* [What you are asked to do] Report, as a bare number, how many lines of the material below contain the word "checkbox".

* [Entries shown]
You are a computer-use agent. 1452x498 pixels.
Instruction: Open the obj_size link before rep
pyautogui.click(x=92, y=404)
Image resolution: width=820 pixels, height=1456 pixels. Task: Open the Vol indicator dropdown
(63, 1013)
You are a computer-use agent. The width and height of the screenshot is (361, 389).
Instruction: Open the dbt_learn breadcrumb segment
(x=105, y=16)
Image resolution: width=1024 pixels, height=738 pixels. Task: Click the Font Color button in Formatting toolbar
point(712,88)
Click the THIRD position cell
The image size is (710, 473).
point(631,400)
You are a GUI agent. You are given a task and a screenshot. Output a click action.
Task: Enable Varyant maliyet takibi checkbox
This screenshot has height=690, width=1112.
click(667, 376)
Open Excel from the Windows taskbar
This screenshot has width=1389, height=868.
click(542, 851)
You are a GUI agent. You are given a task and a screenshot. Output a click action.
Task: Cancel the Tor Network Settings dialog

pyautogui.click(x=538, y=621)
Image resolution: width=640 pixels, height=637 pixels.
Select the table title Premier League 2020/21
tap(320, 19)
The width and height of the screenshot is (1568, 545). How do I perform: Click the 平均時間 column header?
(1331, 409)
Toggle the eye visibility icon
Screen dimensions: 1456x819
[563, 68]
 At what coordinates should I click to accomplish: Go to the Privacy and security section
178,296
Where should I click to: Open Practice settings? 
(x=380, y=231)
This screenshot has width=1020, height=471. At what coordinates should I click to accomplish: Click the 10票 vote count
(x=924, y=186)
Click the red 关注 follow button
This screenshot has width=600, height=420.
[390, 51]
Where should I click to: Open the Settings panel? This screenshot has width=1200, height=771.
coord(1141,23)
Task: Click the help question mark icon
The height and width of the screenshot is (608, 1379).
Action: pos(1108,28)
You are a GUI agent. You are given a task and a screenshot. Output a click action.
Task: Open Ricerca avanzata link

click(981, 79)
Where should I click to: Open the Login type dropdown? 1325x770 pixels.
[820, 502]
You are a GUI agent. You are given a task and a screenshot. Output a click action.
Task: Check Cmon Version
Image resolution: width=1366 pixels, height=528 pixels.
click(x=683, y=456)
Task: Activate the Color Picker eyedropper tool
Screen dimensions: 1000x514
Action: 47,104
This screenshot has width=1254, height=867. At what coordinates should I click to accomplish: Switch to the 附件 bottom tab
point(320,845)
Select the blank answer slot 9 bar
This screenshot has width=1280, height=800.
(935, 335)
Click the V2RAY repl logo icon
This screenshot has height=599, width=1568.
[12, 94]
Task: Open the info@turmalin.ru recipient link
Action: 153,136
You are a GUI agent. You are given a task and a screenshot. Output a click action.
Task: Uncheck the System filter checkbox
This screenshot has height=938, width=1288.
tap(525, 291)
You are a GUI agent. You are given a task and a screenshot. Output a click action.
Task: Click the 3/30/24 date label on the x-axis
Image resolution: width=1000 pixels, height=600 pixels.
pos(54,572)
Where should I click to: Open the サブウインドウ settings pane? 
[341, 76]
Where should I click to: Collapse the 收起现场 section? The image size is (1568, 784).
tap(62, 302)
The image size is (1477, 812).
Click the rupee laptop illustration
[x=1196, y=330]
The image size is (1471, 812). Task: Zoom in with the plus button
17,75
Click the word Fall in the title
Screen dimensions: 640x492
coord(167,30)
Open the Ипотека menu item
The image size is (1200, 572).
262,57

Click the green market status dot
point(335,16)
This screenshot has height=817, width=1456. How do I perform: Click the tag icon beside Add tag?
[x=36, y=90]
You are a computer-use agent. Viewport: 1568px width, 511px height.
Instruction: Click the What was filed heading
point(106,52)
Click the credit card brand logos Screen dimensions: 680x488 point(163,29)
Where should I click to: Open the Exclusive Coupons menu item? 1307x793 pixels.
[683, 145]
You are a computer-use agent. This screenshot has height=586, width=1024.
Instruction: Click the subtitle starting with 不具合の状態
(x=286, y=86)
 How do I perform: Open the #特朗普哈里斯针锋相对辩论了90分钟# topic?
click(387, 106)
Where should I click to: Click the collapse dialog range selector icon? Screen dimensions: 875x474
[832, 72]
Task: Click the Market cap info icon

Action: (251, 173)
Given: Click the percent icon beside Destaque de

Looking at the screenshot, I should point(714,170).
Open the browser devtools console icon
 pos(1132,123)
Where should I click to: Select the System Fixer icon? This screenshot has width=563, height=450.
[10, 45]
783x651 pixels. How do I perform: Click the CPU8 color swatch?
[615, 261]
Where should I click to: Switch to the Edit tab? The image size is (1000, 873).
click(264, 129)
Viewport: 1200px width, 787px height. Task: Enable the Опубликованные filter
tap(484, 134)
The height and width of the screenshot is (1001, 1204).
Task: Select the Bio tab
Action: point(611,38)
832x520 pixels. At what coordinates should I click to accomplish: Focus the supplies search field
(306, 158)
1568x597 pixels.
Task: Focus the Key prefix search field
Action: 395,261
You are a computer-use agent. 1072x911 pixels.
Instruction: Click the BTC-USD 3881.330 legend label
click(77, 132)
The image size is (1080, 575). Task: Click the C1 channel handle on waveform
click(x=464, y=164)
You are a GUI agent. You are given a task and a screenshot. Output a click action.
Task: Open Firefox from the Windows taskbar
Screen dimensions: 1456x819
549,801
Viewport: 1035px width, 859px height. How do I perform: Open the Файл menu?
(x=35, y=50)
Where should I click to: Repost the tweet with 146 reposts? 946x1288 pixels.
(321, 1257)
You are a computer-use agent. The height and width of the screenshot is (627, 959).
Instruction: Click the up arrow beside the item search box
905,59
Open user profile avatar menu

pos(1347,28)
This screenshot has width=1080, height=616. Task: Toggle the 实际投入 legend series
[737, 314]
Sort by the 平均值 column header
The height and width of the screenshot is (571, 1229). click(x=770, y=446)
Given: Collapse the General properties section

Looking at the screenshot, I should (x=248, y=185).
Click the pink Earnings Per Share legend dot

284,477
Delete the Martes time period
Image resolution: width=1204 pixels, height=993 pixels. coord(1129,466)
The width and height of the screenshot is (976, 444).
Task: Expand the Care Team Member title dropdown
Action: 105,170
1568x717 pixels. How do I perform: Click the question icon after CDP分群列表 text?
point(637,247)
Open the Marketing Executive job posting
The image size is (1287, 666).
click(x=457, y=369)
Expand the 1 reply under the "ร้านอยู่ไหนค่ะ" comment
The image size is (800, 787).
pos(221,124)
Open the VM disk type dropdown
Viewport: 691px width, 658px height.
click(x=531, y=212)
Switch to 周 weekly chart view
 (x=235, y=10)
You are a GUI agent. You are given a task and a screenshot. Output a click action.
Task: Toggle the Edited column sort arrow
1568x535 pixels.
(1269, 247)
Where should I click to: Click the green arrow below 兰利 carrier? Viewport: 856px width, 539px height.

* [Solution to this exercise] 2